Reorganization of platelet membrane sphingomyelins by adenosine diphosphate and ticagrelor.

Platelets are major targets for the treatment of thrombo-embolic disorders. Their plasma membrane contains specialized microdomains enriched in sphingomyelins and free cholesterol including membrane receptors. P2Y12 receptors need to be situated in these domains to be able to conduct activation signaling by adenosine diphosphate (ADP). We studied the impact of ticagrelor, a P2Y12 antagonist, and ADP on the composition and distribution of sphingomyelins in detergent-resistant membrane (DRM) of platelet membranes.
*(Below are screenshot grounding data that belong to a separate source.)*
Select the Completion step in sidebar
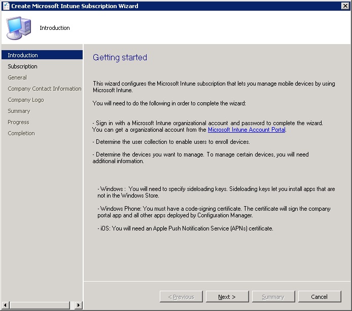Screen dimensions: 352x311 point(21,133)
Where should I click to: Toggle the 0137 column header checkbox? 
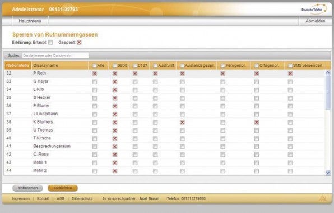135,66
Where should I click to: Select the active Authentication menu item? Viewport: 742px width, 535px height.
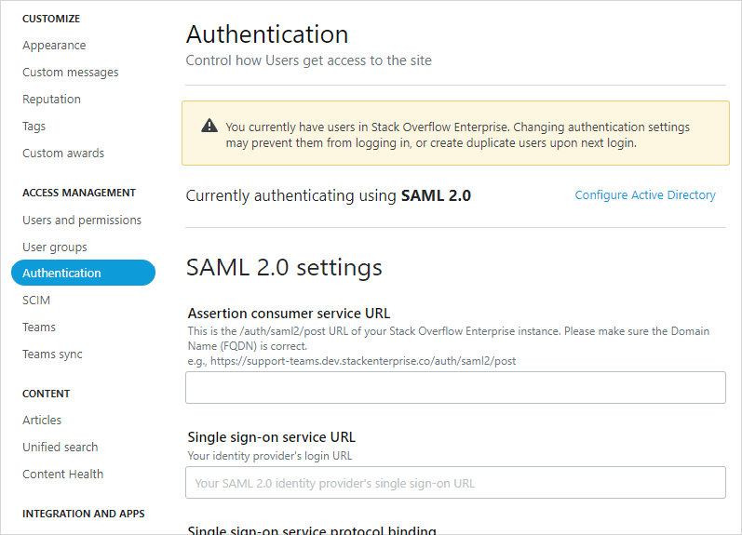point(83,273)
Platelets were obtained from healthy donors. DRMs of platelet membranes were isolated in 4 experimental groups: control; ADP, with platelets stimulated by 20 μM ADP and 5 mM CaCl2; ticagrelor, with platelets incubated by ticagrelor 4 μM methanol dissolved; and ticagrelor + ADP, with incubation by ticagrelor followed by stimulation by ADP as above. After mass spectrometry analysis, we found 16 species of sphingomyelins in platelet membrane DRMs. We also found that treatment with ticagrelor and stimulation by ADP could induce changes in the composition, distribution and concentration of sphingomyelins in membranes of platelets. In all groups, the predominant species of sphingomyelins in platelet membrane was d18:1/16:0. Taken together, our results show that stimulation by ADP or inhibition by ticagrelor changed the level and composition of sphingomyelins in platelet membranes. These changes might be considered as reorganization or new recruitment of certain types of sphingomyelins through the membrane.